• Problem description: What lines in the records below contain the string "computer"? Copy every one.

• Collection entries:
────────────────────────────────────────

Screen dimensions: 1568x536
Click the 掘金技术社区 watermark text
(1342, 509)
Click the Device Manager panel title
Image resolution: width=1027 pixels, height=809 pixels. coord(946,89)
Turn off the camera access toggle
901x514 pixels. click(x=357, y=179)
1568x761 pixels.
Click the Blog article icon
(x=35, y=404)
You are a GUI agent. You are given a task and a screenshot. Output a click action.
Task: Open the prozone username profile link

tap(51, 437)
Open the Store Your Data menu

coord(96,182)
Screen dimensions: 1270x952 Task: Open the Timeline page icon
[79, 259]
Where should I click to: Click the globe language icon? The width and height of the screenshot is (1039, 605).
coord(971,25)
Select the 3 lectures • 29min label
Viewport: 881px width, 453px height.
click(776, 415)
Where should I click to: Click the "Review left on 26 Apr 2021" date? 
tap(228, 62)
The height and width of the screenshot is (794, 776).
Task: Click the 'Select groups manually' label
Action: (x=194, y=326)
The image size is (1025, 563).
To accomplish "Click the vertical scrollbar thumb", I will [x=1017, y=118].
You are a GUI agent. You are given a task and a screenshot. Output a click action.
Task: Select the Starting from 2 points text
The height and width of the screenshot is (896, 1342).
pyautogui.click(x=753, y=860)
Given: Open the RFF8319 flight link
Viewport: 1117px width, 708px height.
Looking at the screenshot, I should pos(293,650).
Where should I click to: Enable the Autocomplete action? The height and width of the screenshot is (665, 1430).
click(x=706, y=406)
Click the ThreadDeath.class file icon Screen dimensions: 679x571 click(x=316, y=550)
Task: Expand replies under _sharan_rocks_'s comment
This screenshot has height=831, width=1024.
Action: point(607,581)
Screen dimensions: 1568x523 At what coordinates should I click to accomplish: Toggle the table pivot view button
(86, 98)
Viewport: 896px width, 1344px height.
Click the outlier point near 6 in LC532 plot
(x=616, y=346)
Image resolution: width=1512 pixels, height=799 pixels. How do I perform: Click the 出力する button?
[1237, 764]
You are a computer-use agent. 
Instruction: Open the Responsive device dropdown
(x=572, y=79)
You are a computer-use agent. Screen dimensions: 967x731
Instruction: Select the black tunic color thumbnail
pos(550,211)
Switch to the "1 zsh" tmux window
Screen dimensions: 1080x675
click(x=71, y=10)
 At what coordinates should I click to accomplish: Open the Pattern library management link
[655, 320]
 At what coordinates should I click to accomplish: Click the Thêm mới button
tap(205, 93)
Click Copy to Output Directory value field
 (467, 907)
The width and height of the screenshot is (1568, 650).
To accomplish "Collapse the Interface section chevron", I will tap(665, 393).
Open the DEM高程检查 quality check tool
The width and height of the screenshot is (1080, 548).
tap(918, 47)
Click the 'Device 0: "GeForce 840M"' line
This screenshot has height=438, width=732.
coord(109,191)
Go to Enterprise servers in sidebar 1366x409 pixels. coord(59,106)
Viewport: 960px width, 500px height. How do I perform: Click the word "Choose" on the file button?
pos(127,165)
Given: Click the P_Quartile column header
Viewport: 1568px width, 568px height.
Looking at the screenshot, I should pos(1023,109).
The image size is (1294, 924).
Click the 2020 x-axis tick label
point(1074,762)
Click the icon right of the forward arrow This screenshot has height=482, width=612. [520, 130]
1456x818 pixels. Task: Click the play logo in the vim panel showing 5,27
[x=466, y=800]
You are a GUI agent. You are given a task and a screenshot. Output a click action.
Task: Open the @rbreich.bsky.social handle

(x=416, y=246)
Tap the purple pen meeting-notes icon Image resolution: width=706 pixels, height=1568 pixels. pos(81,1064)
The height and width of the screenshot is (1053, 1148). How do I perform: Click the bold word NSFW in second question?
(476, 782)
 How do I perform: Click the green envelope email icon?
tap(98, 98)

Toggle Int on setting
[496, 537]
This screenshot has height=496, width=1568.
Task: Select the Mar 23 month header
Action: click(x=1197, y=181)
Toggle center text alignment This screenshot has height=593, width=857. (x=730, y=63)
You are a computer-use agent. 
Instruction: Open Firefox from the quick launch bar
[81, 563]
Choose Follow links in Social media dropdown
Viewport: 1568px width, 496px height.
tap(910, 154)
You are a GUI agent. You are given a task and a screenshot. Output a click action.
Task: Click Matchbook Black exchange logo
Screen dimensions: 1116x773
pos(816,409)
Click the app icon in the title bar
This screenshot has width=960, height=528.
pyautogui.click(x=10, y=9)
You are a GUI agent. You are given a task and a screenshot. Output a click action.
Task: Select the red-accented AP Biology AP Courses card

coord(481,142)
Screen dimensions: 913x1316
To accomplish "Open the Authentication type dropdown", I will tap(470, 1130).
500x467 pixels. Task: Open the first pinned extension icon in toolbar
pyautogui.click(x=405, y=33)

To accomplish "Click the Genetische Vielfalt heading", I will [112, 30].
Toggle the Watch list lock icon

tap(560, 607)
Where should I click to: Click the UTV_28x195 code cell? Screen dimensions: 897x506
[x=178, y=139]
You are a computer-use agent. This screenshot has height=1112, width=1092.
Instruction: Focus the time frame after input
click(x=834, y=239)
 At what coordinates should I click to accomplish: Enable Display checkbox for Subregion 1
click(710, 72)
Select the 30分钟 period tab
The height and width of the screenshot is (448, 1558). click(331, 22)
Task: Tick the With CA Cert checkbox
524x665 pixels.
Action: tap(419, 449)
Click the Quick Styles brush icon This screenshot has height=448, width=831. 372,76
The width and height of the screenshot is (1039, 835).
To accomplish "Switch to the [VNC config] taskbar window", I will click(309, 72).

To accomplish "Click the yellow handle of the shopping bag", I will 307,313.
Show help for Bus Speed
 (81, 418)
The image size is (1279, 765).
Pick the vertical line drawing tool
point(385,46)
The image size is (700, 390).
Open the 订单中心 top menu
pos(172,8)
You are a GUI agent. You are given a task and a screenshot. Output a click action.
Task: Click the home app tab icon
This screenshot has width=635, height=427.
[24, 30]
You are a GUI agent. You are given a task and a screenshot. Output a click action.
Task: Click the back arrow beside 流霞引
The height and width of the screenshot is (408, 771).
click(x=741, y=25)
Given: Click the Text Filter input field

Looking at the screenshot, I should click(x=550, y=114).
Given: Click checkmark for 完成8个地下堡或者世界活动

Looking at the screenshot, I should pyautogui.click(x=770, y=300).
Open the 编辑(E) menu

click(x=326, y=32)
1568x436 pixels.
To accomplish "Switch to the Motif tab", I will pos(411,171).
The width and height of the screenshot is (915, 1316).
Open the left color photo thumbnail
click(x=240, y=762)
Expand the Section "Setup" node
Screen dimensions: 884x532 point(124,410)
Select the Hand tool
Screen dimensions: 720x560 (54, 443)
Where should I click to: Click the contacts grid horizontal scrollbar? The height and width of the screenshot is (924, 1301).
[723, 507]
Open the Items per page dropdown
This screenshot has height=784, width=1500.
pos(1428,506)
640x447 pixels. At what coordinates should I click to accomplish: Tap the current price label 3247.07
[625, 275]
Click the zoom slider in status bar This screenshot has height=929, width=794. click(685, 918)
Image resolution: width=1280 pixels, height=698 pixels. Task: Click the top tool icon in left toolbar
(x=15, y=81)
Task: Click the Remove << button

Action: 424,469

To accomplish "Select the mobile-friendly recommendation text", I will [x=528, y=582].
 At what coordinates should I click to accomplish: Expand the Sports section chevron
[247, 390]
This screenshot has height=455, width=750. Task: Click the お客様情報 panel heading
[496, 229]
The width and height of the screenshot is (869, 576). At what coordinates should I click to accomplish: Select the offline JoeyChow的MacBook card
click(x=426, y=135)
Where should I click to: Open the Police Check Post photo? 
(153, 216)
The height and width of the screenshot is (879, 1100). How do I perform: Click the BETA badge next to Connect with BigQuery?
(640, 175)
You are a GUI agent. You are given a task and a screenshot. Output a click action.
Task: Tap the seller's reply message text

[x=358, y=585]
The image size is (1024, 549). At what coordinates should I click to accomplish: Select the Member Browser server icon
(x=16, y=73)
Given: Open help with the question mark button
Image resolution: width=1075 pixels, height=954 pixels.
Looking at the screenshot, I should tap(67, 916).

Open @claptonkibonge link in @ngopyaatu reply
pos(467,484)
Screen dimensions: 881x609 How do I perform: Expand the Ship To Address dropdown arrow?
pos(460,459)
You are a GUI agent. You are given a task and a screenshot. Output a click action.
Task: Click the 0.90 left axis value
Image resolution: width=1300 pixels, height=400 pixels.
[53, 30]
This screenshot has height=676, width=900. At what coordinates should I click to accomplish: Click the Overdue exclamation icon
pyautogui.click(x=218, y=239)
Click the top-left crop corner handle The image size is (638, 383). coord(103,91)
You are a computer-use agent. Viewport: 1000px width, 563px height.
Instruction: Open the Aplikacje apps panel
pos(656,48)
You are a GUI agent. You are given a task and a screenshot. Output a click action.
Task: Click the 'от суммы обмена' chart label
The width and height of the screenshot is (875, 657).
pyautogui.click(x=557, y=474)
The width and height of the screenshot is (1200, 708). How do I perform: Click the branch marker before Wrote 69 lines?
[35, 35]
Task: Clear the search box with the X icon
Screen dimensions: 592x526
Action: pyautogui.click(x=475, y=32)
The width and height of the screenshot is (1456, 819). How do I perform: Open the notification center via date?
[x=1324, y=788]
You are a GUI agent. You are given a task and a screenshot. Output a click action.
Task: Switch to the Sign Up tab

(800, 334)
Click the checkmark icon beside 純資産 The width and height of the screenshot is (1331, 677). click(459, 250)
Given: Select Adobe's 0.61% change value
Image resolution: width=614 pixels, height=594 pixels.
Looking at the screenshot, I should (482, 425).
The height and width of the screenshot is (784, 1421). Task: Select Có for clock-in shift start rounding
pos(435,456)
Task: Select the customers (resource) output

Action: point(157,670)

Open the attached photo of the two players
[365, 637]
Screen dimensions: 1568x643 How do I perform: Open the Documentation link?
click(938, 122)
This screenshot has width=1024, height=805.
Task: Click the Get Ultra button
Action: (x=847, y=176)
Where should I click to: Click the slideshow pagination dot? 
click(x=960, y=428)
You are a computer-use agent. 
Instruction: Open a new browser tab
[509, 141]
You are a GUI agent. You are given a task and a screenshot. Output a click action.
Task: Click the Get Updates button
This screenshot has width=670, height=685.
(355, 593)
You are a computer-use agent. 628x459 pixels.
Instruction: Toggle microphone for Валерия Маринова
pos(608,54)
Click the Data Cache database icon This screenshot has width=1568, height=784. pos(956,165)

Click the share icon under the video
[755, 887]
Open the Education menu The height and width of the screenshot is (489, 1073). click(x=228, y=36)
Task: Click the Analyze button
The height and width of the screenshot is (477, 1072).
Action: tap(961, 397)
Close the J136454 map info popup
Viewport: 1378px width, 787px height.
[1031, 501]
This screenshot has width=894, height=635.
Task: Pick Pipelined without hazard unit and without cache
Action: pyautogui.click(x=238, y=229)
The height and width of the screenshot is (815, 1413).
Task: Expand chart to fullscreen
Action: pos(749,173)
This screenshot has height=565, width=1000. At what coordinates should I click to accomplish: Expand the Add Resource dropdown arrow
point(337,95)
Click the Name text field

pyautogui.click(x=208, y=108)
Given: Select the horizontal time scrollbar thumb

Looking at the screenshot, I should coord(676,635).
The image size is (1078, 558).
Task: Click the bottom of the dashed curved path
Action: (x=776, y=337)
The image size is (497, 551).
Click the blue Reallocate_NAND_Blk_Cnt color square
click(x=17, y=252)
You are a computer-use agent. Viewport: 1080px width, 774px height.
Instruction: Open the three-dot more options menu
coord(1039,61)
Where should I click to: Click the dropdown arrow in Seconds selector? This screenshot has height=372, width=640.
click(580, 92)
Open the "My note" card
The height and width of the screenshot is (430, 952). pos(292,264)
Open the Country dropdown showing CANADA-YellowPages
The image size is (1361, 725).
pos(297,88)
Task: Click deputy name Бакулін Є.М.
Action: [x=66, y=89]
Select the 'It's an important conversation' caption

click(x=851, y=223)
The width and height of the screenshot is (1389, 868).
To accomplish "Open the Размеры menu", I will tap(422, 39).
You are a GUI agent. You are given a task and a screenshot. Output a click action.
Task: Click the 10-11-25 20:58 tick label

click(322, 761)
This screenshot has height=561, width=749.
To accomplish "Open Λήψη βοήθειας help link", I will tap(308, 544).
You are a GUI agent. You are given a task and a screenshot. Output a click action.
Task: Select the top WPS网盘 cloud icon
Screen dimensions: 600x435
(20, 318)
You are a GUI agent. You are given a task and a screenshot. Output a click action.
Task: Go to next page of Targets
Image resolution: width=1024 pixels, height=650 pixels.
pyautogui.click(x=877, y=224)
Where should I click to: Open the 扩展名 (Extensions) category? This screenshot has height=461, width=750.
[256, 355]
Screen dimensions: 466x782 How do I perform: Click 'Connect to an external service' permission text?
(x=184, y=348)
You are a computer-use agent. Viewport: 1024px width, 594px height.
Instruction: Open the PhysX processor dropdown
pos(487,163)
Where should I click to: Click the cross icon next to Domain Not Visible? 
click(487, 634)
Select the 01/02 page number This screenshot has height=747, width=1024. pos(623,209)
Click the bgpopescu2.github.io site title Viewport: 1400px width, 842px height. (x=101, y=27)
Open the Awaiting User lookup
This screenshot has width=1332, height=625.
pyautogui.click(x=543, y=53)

────────────────────────────────────────

• Answer box:
You are a computer-use agent. 
You are a computer-use agent. Screen dimensions: 967x731
You are a computer-use agent. 
You are a computer-use agent. This screenshot has height=1112, width=1092.
You are a computer-use agent. Viewport: 1000px width, 563px height.
You are a computer-use agent. 
You are a computer-use agent. 628x459 pixels.
You are a computer-use agent. Viewport: 1080px width, 774px height.
You are a computer-use agent. Viewport: 1024px width, 594px height.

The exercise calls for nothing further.